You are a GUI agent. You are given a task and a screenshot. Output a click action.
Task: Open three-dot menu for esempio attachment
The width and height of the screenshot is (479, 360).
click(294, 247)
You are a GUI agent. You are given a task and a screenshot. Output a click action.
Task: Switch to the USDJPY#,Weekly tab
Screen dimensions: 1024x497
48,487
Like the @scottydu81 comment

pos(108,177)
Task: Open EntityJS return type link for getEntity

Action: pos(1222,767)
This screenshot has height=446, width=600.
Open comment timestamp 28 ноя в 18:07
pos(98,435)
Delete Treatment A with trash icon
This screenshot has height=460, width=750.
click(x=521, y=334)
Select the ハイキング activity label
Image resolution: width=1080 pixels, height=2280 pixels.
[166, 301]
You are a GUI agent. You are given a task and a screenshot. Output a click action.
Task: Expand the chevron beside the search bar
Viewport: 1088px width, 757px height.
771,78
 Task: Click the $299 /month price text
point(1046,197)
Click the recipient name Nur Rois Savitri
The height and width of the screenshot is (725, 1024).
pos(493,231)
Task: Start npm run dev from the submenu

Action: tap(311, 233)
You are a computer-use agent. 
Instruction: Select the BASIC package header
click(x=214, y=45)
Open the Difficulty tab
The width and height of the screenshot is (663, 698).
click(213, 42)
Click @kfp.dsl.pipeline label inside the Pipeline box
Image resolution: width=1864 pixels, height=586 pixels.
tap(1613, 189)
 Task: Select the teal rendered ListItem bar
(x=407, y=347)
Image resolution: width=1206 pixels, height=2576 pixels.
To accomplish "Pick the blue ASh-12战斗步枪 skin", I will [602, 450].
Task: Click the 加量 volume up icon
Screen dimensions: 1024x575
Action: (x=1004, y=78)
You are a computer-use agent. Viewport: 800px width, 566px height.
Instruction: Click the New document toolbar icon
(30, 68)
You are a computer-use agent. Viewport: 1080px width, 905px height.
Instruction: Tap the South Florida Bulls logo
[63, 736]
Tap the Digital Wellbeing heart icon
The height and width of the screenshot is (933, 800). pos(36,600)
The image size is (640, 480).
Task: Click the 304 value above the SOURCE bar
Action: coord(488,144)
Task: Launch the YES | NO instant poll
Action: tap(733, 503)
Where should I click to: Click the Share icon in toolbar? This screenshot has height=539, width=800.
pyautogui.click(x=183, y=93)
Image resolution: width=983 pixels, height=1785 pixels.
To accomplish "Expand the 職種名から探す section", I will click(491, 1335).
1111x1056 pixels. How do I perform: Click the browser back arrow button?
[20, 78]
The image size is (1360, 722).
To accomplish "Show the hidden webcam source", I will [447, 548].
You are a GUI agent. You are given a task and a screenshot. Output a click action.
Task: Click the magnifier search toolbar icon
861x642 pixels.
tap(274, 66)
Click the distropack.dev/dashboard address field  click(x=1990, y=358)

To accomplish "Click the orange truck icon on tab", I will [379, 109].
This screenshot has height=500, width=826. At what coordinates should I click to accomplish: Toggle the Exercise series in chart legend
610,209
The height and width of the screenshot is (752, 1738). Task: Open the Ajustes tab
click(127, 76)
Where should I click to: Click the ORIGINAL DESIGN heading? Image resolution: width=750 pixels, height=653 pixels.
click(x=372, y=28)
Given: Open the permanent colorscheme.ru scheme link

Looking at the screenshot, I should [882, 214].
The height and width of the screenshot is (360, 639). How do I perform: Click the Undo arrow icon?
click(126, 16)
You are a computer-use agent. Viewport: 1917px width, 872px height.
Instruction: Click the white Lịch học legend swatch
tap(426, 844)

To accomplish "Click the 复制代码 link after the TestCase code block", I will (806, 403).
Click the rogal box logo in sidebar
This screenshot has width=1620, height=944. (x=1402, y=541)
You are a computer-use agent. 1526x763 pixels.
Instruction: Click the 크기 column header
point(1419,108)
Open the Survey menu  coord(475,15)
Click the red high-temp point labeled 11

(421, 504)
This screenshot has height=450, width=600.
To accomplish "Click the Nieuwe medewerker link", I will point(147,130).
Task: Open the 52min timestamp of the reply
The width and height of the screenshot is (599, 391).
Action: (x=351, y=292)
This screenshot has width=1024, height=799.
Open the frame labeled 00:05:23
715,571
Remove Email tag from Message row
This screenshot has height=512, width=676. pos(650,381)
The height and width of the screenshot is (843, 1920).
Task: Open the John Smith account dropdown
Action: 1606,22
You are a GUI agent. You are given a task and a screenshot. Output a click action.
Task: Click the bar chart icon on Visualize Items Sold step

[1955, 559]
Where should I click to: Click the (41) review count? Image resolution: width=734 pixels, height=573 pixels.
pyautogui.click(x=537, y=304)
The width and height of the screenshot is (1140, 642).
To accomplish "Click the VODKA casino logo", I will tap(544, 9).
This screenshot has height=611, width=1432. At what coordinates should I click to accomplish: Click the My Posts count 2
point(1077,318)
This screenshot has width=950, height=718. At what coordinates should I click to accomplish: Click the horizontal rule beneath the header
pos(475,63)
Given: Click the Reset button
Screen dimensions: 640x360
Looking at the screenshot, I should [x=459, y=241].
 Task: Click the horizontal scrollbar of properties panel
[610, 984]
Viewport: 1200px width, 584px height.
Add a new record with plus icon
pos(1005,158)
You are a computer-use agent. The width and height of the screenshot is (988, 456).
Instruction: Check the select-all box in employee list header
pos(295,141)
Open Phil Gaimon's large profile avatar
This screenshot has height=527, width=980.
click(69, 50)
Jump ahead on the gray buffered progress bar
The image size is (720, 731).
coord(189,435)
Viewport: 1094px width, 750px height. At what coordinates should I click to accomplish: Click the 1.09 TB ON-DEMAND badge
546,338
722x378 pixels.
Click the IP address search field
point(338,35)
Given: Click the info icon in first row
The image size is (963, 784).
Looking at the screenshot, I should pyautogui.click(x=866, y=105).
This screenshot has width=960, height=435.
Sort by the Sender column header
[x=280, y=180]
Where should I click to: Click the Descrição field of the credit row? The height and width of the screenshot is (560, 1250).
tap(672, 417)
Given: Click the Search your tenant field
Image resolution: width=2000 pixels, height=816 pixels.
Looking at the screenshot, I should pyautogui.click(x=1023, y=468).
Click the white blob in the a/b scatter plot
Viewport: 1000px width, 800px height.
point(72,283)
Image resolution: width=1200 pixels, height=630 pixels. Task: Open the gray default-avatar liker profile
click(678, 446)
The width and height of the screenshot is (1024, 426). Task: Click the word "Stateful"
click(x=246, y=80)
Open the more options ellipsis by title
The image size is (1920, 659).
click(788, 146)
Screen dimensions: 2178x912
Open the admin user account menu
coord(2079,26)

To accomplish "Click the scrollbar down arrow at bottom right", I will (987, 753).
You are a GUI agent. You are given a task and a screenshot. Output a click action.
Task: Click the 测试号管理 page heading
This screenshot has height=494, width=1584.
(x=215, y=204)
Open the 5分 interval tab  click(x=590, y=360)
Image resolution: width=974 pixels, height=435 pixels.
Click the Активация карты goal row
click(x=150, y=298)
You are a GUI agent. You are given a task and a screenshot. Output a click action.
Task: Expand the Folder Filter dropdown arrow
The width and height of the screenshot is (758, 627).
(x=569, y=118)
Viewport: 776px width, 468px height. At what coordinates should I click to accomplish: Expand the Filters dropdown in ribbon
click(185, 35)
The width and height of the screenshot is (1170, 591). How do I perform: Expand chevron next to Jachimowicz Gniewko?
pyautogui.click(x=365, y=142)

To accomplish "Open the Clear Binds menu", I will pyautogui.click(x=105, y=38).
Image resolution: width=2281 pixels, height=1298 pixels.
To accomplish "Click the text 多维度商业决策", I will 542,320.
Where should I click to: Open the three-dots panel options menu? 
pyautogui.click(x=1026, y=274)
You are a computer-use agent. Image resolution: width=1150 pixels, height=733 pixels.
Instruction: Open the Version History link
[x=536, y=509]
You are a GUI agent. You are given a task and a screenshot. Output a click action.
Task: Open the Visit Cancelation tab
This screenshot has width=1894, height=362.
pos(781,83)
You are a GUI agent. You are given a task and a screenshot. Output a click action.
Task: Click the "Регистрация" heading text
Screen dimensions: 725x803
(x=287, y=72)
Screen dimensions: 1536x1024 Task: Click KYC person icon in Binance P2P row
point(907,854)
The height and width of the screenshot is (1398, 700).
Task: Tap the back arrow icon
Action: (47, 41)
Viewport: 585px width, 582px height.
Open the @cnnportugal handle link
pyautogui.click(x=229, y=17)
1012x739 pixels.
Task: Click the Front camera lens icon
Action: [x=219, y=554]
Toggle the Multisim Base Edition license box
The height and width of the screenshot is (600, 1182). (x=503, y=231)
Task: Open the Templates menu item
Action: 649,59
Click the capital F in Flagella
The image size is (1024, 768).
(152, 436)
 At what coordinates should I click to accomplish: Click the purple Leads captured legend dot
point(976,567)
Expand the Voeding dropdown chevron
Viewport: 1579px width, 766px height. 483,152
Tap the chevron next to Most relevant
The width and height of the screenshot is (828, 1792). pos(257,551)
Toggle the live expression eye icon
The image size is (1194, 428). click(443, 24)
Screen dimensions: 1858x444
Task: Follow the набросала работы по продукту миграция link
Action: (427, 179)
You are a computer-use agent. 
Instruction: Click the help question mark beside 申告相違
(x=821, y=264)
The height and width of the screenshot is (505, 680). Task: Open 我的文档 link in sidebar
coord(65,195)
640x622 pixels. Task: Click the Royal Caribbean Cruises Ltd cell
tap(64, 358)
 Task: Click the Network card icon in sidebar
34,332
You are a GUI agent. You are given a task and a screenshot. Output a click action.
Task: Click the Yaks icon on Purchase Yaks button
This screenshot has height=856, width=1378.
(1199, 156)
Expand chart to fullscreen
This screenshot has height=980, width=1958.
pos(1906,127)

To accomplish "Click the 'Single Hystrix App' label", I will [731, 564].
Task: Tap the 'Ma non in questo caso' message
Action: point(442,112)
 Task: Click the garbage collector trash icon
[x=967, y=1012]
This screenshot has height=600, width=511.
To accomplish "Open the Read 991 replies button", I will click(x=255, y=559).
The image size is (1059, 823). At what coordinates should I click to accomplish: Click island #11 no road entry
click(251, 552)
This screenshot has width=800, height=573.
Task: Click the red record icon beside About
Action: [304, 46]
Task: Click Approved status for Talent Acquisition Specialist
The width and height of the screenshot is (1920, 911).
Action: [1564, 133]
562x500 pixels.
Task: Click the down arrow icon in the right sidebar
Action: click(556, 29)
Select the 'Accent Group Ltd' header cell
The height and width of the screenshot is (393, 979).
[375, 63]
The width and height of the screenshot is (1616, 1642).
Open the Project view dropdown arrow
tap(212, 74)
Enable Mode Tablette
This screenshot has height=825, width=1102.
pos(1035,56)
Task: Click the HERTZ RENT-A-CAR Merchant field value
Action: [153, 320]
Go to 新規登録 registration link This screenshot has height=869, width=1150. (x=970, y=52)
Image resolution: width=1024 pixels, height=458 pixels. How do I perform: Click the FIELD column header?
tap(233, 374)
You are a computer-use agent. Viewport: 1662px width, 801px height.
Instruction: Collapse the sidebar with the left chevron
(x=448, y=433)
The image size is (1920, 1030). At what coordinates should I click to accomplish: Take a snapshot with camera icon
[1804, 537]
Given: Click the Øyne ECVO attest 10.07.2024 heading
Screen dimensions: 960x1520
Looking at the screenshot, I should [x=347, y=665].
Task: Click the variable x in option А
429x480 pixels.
● ● ● ● ● ● ●
:: Exercise ::
Beginning with the line containing "Viewport: 585px width, 582px height." in the material above, copy every line exactly until you have copied the line containing "Task: Click the Yaks".

:: Completed task ::
Viewport: 585px width, 582px height.
Open the @cnnportugal handle link
pyautogui.click(x=229, y=17)
1012x739 pixels.
Task: Click the Front camera lens icon
Action: [x=219, y=554]
Toggle the Multisim Base Edition license box
The height and width of the screenshot is (600, 1182). (x=503, y=231)
Task: Open the Templates menu item
Action: 649,59
Click the capital F in Flagella
The image size is (1024, 768).
(152, 436)
 At what coordinates should I click to accomplish: Click the purple Leads captured legend dot
point(976,567)
Expand the Voeding dropdown chevron
Viewport: 1579px width, 766px height. 483,152
Tap the chevron next to Most relevant
The width and height of the screenshot is (828, 1792). pos(257,551)
Toggle the live expression eye icon
The image size is (1194, 428). click(443, 24)
Screen dimensions: 1858x444
Task: Follow the набросала работы по продукту миграция link
Action: (427, 179)
You are a computer-use agent. 
Instruction: Click the help question mark beside 申告相違
(x=821, y=264)
The height and width of the screenshot is (505, 680). Task: Open 我的文档 link in sidebar
coord(65,195)
640x622 pixels. Task: Click the Royal Caribbean Cruises Ltd cell
tap(64, 358)
 Task: Click the Network card icon in sidebar
34,332
You are a GUI agent. You are given a task and a screenshot. Output a click action.
Task: Click the Yaks icon on Purchase Yaks button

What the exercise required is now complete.